- [Task prompt] Continue the passage on Russia's hydrocarbon revenues and Arctic exploration from its last sentence, not the listing that follows it.

More than 40% of the federal budget revenues of the Russian Federation come from hydrocarbon trade. Due to the fact that the resource capacity of already developed deposits will sooner or later end, geologists are constantly conducting exploration works in search of new deposits of minerals. Many states around the world have already adopted national strategies for the development of renewable energy sources, green energy and hydrogen energy, meant to gradually replace coal, oil, natural gas and even nuclear power plants. However, Russia does not share the commitment to high environmental standards and tends to exploit well-established practices of extracting energy resources and getting proceeds from them. Instead of the clean ecology of tomorrow, Moscow prefers the net profit today.
The Arctic is a deposit of huge reserves of hydrocarbons. Until now, due to the extremely harsh environmental conditions of the Far North, comprehensive exploration of the Arctic shelves has not been carried out. However, in view of the gathering pace of global warming, the operation conditions in the Arctic began to change.

- [Supplied data]
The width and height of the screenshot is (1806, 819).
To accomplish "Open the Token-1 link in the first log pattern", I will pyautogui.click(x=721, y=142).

- [Reply to the task]
Generally, ongoing melting of polar ice and the rise in the level of the world’s oceans cause concern in many states, primarily island from Great Britain to Japan. For example, addressing this issue the authorities of Indonesia even decided to move the capital of the state from the island of Java (where Jakarta is located) to the island of Kalimantan. However, Moscow is quite satisfied with the new climatic reality, since it should make the development of the Far North more feasible. At the same time, the Kremlin is pinning special hopes on the future development of the Arctic shelf.
Certain difficulties in this regard are caused by the fact that some continental shelf territories in the Arctic do not fall under clear jurisdiction of any of the five coastal states – the USA, Canada, Russia, Denmark, and Norway. According to the 1982 Convention on the Law of the Sea, the territorial waters of the state are belt of coastal waters extending at most 12 nautical miles, and the exclusive economic zone is a 200-mile territory from shore. At the same time, the state’s water area extends to the shelf only, while the extended continental shelf of the Arctic zone was recognised international. However, any country is entitled to claim its national jurisdiction over the seabed and its subsoil beyond 200 miles, provided it can prove that their shelf effectively extends beyond this distance.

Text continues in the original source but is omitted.